Most investors want to see companies making money on a regular basis. Today we’ll look at the most important way this is done: profit margins.
Profit margin is the money left over from sales after a company pays its expenses. It’s usually expressed as a percentage of earnings to sales.
There are several subtleties traders should appreciate because not all margins are created equal. (But in general, bigger is almost always better.)
Let’s start with a company’s income statement, which has revenue or sales on top and works down to net income. Going down the income statement, you find three types of margin.
“Gross margin” is the first one and the biggest. This shows the impact of producing goods or services, like a restaurant paying for food and labor.
This is usually the most important margin because it shows the basic viability of a company’s business. Can it actually break even? Will it have money left over for other efforts, like expansion?
“Operating income” is next. It’s the gross margin minus back-office costs like marketing and research and development. This is separated out because it’s not directly linked to generating sales.
Profit margin, or net (income), margin is last. This factors in the cost of taxes and interest payments. It may also include unusual items like the gain or loss on divesting business lines.
Different kinds of companies spend more at different places on their income statements. In general you’ll notice that “intellectual property” firms like software makers or drug companies have big gross margins but smaller operating margins. That’s because their products are cheap to produce but expensive to develop and sell.
It’s just the opposite, however, for an industrial firm cranking out machinery or cabinets. They tend to spend much more on materials and labor than a software company or pharmaceutical maker.
Generally, these things don’t matter much to traders. All we really care about is recognizing when margins are driving price and being able to understand analyst notes and news reports.
Now that we know the three kinds of margins, let’s consider the two ways they fluctuate: Either prices or costs change.
It’s obvious that higher prices are good for margins, and vice versa. But there are subtleties.
A company may not raise prices in an obvious way. Consumer-product firms, for example, may introduce new products with higher margins. That’s why apparel stores push accessories like belts, or soft-drink companies push 20-ounce bottles of soda.
Customers might spend similar amounts of money or think they’re “getting more.” But in both cases they’re really just paying higher prices and helping margins. Analysts often call this “product mix.”
It also raises the important point that good corporate managers should only introduce new products with a positive impact on margins. That’s why successfully selling new goods or services is generally positive for earnings.

§ **Stored data**:
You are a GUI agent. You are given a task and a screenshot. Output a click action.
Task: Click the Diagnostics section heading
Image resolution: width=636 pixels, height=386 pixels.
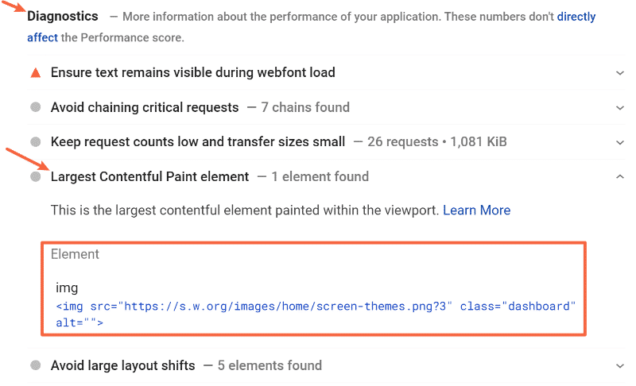click(x=63, y=17)
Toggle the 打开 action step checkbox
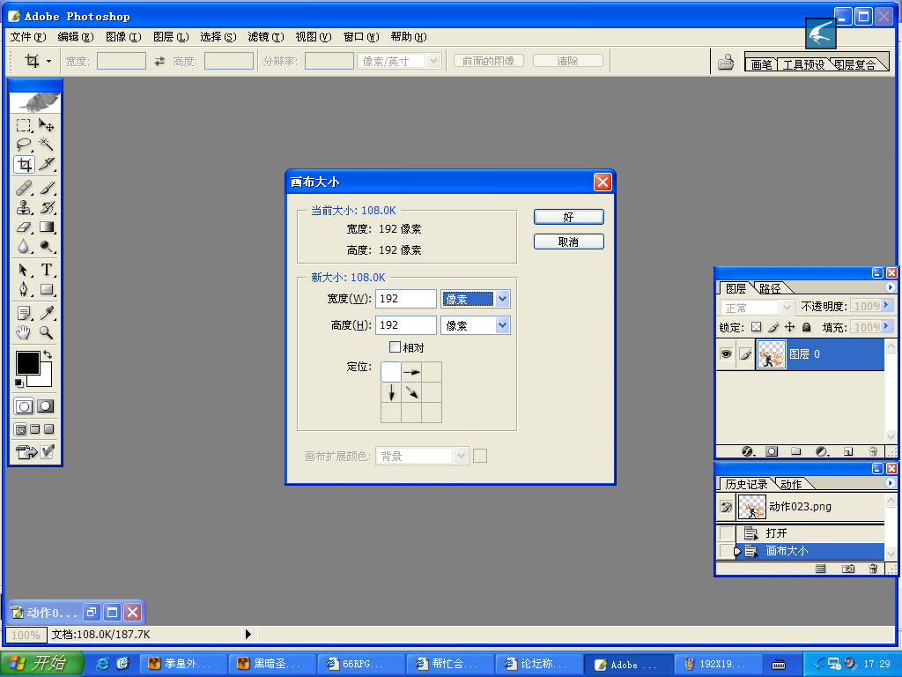Image resolution: width=902 pixels, height=677 pixels. coord(727,533)
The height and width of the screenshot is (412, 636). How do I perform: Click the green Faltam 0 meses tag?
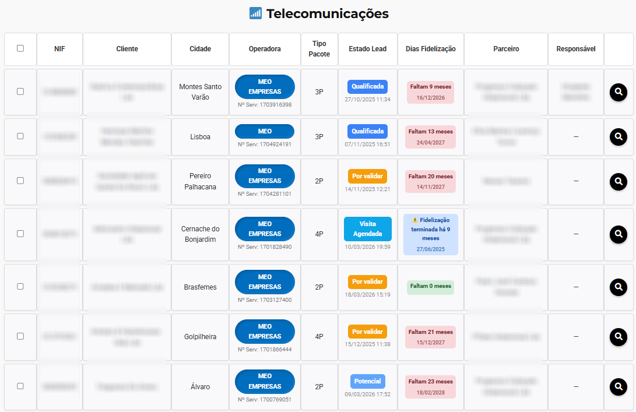(x=430, y=287)
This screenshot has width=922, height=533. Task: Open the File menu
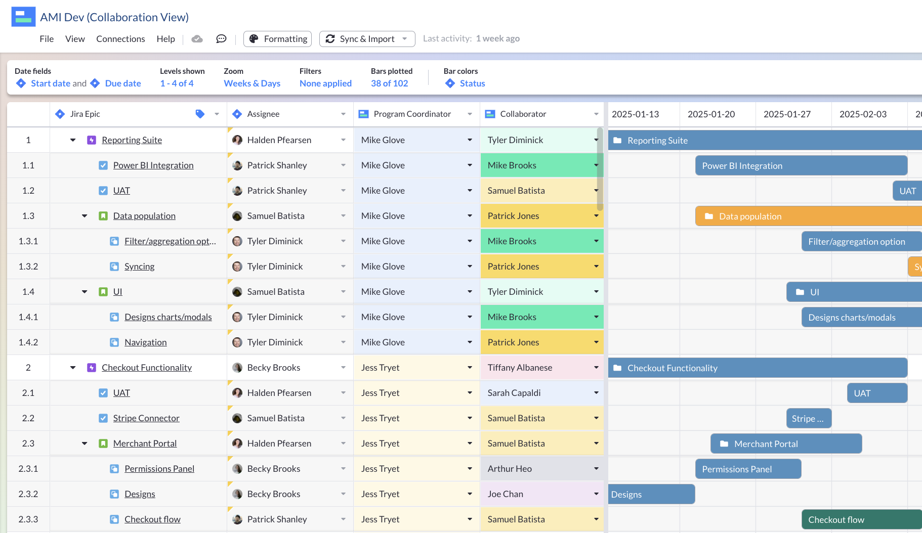click(47, 39)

§ **Exercise requirements**:
Pick up the passage on profit margins after its last sentence and continue it.

§ **Solved exercise**:
Then we have “operating leverage” — margins can widen as revenue increases. In this case, gross margin may remain the same. But operating margin grows because there’s more profit spread over the same administrative and marketing costs.
Those are examples of the top line, or revenue, driving margins. The other big story is when costs further down the income statement impact margins. These are fairly obvious because higher costs for material, fuel or labor hurt profit. Just the opposite is true when costs fall.
Finally, let’s take a step back and put margins in context for different kinds of companies.
Say you have a food company with a stable business. Small changes to their product mix or costs can have huge effects on their success and share prices. Because their markets are finite and known, investors want to see them make the most of the business they have.
But then you have tech stocks, where investors demand growth. Margins have a different meaning for these companies when they provide clues about the overall business. For example weak margin guidance for chip or software makers could indicate weak pricing. That, in turn, could mean orders are weak, which in turn raises questions about growth.
We saw this with Apple’s (AAPL) last earnings report with the iPhone maker raising prices to fatten margins. But no one cared because the overall business, expressed in unit volumes, got a lot worse. Likewise, investors were happy with Netflix (NFLX) or Spotify (SPOT) sacrificing margins to keep growing.
In conclusion, remember that margins can impact share prices in several ways. Traders need to heed their basic direction (getting better or worse?) and understand the various ways the market will interpret the news based on the industry. Hopefully this post will help you make some of those judgments.